How does your networking SmartFabric Services stack up against Hewlett Packard Enterprise’s Plexxi network fabric?

It’s really the breadth of our offer. I actually used to work with a lot of those Plexxi people, like [CEO] Richard Napolitano. It’s great technology, by the way. The Plexxi stuff is really set up to automate things at a data center level. We want to be able to do that not just at the data center level, that is very important, but you also want to do that at the small deployment level, including things like a two-node, remote office/branch office and auto-configure the switch right up to data center deployments and to be able to use that common software in the switches and in VxRail. Since we control the OS in both of those cases, it’s very easy for us to do that.

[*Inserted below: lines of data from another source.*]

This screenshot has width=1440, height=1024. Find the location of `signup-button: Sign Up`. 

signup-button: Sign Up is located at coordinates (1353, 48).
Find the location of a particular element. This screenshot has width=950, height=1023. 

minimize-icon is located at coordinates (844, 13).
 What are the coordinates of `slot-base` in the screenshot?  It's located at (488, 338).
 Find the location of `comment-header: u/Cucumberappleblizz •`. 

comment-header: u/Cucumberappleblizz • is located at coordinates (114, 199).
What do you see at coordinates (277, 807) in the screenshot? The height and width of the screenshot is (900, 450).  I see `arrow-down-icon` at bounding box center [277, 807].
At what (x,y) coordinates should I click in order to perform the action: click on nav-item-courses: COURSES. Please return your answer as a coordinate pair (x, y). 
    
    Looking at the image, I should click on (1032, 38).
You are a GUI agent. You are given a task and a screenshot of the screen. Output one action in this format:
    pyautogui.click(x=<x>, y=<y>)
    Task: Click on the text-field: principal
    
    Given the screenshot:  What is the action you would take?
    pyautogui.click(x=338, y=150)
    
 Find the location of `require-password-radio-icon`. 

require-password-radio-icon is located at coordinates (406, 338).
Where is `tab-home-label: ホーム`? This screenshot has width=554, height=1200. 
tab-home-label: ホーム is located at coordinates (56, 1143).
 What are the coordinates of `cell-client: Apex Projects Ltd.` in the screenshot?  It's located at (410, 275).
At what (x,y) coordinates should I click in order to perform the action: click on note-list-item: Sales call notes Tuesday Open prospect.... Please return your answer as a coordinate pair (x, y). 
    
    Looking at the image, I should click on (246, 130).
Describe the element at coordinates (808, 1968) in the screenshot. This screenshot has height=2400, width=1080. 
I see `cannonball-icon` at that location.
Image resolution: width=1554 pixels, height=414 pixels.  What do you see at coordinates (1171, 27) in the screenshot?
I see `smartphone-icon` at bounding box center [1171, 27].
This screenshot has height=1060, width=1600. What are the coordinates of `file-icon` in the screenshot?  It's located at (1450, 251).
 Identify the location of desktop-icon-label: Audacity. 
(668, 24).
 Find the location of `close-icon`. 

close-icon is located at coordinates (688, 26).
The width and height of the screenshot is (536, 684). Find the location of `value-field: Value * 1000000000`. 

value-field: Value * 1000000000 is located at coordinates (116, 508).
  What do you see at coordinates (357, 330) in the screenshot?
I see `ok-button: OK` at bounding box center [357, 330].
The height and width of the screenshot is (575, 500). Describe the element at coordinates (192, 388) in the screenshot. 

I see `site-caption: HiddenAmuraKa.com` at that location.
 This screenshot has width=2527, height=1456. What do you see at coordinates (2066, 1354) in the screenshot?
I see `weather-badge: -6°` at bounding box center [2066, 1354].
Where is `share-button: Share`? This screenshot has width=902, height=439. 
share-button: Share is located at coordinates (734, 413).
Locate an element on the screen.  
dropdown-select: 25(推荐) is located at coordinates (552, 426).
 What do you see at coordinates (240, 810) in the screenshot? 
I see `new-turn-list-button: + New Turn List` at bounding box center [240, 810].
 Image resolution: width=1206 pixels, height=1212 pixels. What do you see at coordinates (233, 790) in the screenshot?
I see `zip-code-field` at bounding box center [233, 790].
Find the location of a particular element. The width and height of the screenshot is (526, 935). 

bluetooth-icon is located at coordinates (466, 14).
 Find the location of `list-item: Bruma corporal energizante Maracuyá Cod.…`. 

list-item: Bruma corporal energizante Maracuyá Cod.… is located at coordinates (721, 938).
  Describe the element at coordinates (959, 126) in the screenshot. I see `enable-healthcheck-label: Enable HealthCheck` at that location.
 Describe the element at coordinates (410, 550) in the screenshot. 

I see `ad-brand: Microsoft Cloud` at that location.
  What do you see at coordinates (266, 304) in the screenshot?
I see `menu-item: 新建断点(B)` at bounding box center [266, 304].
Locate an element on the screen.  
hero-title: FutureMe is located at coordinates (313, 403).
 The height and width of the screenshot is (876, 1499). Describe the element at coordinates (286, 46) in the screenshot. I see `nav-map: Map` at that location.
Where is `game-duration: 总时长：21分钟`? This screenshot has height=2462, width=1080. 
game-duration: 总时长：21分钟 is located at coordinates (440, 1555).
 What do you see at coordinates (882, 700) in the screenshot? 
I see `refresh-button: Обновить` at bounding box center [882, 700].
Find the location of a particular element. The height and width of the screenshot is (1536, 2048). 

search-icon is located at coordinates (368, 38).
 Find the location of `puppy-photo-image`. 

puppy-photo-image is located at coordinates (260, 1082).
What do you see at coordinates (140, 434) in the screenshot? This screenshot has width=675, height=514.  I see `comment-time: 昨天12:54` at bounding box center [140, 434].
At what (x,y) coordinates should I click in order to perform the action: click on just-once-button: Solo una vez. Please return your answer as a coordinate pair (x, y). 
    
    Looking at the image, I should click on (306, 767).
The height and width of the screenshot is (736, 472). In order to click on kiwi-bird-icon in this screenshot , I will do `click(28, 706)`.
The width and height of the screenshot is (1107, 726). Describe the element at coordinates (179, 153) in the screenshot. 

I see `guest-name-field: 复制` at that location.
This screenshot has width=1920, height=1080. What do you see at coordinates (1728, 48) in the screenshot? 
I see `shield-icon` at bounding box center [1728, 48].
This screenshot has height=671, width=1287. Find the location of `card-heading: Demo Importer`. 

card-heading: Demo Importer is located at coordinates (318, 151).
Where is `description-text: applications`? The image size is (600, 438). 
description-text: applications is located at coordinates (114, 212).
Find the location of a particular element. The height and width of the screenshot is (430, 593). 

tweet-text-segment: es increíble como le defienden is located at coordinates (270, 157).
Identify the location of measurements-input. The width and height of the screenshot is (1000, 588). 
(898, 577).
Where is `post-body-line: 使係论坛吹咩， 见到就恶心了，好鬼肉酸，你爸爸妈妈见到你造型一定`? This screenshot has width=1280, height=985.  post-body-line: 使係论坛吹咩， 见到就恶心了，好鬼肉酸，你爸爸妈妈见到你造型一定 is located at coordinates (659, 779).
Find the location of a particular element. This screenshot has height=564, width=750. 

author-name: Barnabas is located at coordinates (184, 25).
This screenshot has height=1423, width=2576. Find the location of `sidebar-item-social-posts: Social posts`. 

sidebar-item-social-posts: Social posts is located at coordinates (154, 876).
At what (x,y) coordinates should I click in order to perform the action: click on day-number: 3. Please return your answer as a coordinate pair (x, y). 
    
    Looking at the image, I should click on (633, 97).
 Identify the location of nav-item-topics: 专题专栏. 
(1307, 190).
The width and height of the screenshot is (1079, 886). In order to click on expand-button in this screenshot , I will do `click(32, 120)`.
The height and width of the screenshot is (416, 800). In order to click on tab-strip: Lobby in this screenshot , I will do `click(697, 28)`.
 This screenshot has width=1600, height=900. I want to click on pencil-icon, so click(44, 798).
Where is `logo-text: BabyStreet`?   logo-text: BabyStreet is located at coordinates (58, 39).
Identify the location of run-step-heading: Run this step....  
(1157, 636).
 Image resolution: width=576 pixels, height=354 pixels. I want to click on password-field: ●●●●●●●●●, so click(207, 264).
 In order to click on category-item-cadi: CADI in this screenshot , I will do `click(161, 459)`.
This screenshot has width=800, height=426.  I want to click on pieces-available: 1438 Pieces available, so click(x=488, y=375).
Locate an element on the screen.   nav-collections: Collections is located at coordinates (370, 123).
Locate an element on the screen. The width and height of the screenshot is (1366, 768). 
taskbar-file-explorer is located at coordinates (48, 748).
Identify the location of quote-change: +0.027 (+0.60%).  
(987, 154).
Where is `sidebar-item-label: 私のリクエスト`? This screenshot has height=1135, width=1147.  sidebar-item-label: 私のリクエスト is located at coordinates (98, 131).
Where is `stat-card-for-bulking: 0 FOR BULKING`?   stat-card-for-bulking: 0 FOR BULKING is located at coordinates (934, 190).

How critical is VxRail for Dell EMC and VMware?

As you look at what Dell Technologies’ cloud platform is, the underlying infrastructure to that is always going to be VxRail as a building block. What this allows us to do is basically merge two product lines— VxRack SDDC and VxRail—with common hardware and a common hyper-converged operating system. So we have pretty amazing scale whether you’re a customer that wants to simply deploy VxRail for server consolidation or deploy Infrastructure as a Service, or layer in even more automation with VMware Cloud Foundation. We’ve been on this path for a while because we recognize how powerful that could be—that one engineering effort that underlies the whole cloud strategy of the company. Last year, we aligned the hardware in VxRack to basically be VxRail. We’ve been working on extending the software capabilities on VxRail to be more of a hyper-converged operating system with a very rich set of north- and southbound APIs that allow us to do unique integration such as with VMware Cloud Foundation.